I agree with this. Realism is fine and dandy but I think in the years since TDK its becoming too prevalent. I laugh at the explanation of why the Mandarin couldn't be in the IM movies or why magic couldnt exist in a world of technology....while remember a little movie called Star Wars the perfectly melded technology and mysticism.

I like these movies to be 'real-looking' as possible but I would hate to watch a movie where Shazam explains to young Billy Batson that the word of power is anything more than magic

Agreed. To me, it's not that it's too much realism, but misapplied and done badly. The hard part about realism is that most superhero stories are set in what is meant to be a version our world.
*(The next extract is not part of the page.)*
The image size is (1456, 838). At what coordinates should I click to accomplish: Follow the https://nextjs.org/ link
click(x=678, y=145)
Batman and Superman may live in the fictional cities of Gotham and Metropolis, but those cities are meant to be American cities. They don't live on Middle Earth or another galaxy.

My opinion is that things that represent real things (like say the United States military or government) should be portrayed realistically, with realistic responses and actions. This is something that Superman: The Movie screws up. In the scene in which Lex Luthor steals the nuclear missile, all the troops get out of the vehicle to assist the woman in the road, leaving a damn nuke unattended for no good reason. That is just insulting the audience's intelligence.

I always thought giving characters believable motives and fleshed out personality is the most important thing, that's what makes a work realistic more then anything else.

Frankly the comics are filled with extremely lame, one dimensional super villains who are not menacing in the least. Giving those villains better fleshed out motives and personalities or making them menacing, makes them more believable and realistic them seem more real, less like villains from a bad sat morning cartoon show from the 80s.

Agreed. That is way to be realistic that all superhero films (and movies in general) can benefit from.
 
certain colors work on screen....Superman and Spider-man being prime examples

the X-men....bright yellow/gold looks like absolute ass on film

That's completely subjective and you've just jumped on a bandwagon fitted for you by the preconceptions of a director that wasn't brave enough to give it a try.

It made sense that the X-Men had team uniforms instead individualistic costumes, and really that is how the X-Men started.

Yet I'm sure audiences wouldn't of liked the movie any less if the colourful costumes had been as brilliantly executed as Spider-Mans.

JAK®;20440491 said:
But I don't see what it changes. The magic was still magic.

Exactly, the scope of magic wasn't reduced by his comments. He was simplifying what magic was in order for Jane to understand. Dr.Strange can bridge the gap between magic and science.

Science isn't really a physical thing is it? Science is an attempt to make sense of the world around us, yet we've barely scratched the surface of our reality.

Magic is the 90% we haven't discovered yet through our petty human means. It's a question of harnessing the vast energies of the universe, and I'll be able to buy that certain mystical artifacts and incantations will serve as a conduit of magic.

Most of the magic we will see will be the manipulation of matter and gravity. Stuff we can or will be able to do with science. I mean we manipulate gravity by flying planes right? There is some very sound science behind that, but magic is just a shortcut, Thor can fly using his Mjonir. Whatever.